Behind the speakers we could see slides illustrating those on the platform or messages of support. One such message was from the Chief Rabbi, whose representative on issues of international aid and development, Rabbi David Mason, was in the audience. One of the supporting organisations, apparently, is the United Synagogue.

But there was nobody on the platform describing initiatives from the Orthodox community. Indeed, another of the supporting organisations, Tzelem, billed as “the rabbinic call for social and economic justice in the UK”, describes itself as “cross-clerical” in its make-up – but according to its own website has just one rabbi from the Orthodox community on its steering committee.

As far as I could make out, the driving forces and voices behind the work being done comes primarily from the Progressive and Masorti movements. No Orthodox synagogue runs any of the drop-in centres, though the way in which the Liberal Jewish Synagogue representative described the thinking behind it – “part of the Jewish DNA to help the stranger” – could quite easily apply to Orthodox synagogues.

I have not heard of many Orthodox rabbis, with the honourable exception of Mill Hill’s Rabbi Yitzchak Schochet, who have used the High Holy Days to speak out about refugees. Last week, Rabbi Schochet penned a powerful piece in Jewish News, writing: “… I had major surgery this past summer by an Egyptian doctor who became my hero. I have a friend whose child’s life was saved by a Pakistani doctor.
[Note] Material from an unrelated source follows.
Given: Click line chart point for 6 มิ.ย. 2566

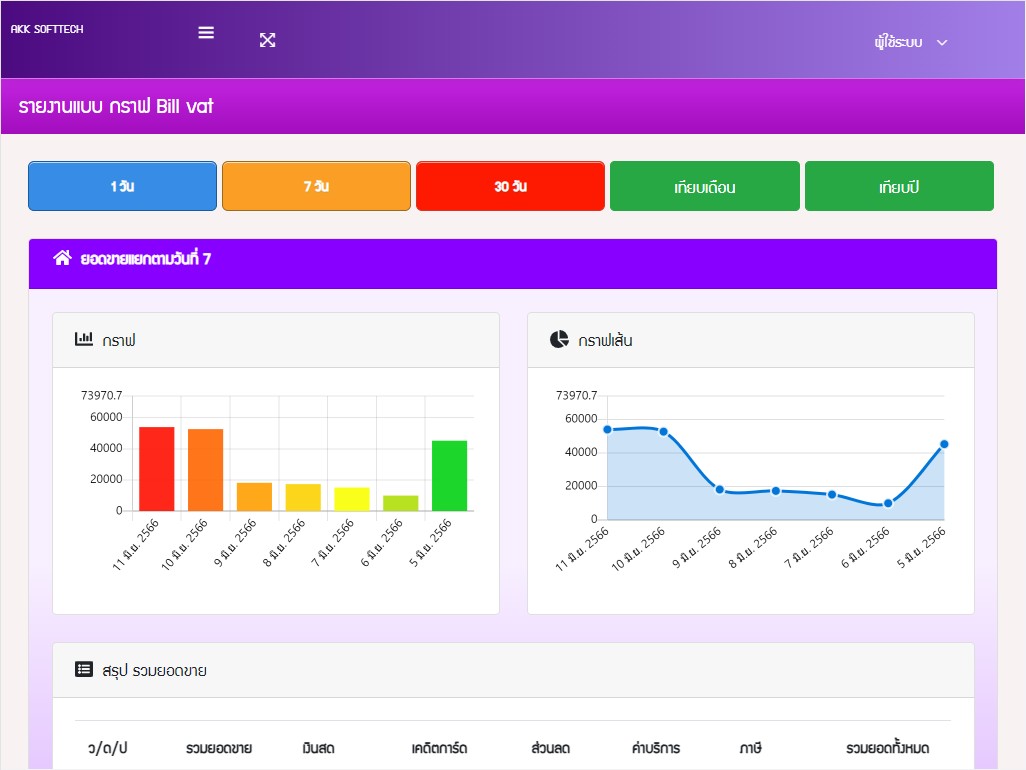Looking at the screenshot, I should click(887, 503).
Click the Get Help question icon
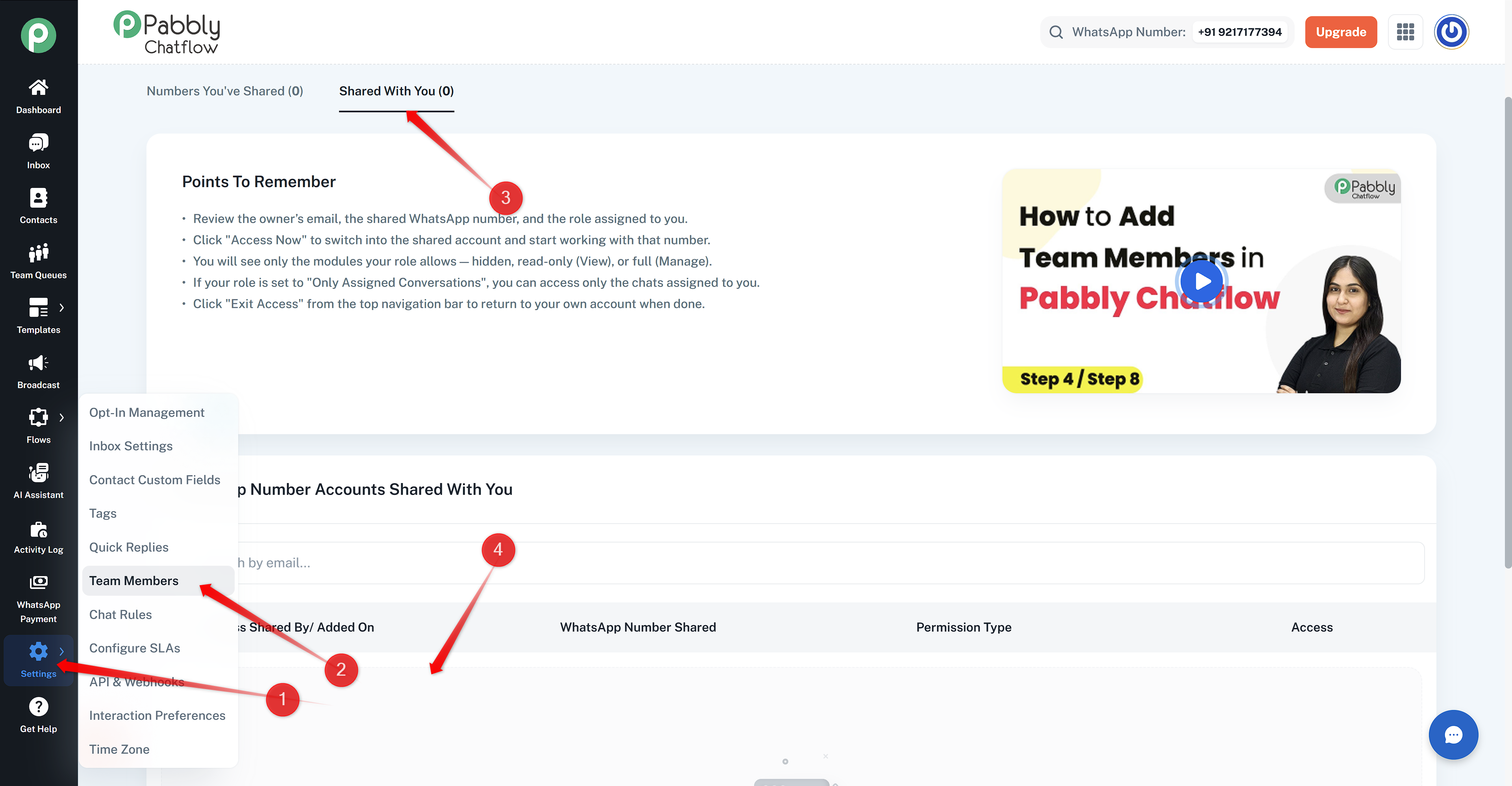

Many of us will interact almost daily with people from different cultures that contribute to our lives. The bottom line is this: When a world has people who are refugees, you know there’s something deeply wrong with our whole culture, our priorities and our humanity”.

So where are the members of the observant community in this acid test for Anglo-Jewry? We are in danger of a situation evolving in which the much-needed help for refugees and asylum-seekers is derided by the Orthodox as a Progressive, lefty, kumbaya initiative. Nothing to do with us, some people seem to have decided. If the “apikorsim” want to play at being social welfare heroes, that’s up to them, is the not-so-subtle message being transmitted here.

The other scary and unspoken issue is the fact so many of the refugees are Muslims. Earlier this year, I spoke to someone who, as an immigrant himself should have known better, who expressed anxiety that if “we” let “them” in to the UK, then “we” would be over-run by maniacal extremists. Given that a good 90 percent of the current Jewish community is descended from immigrants, that’s a risk we should be more than willing to take. All we need to do is to substitute the word ‘Jew’ for the word ‘Muslim’ and rewind to 1938.

I would just implore the more observant among us to hear the happy incredulity with which the Syrian witness at the event, Razan Alakraa, told her family: “You cannot believe what the Jewish community is doing to help us.” Now that’s a response you can’t buy, but it came from the heart. It needs to be seen to come from all of us, not just one section of the community.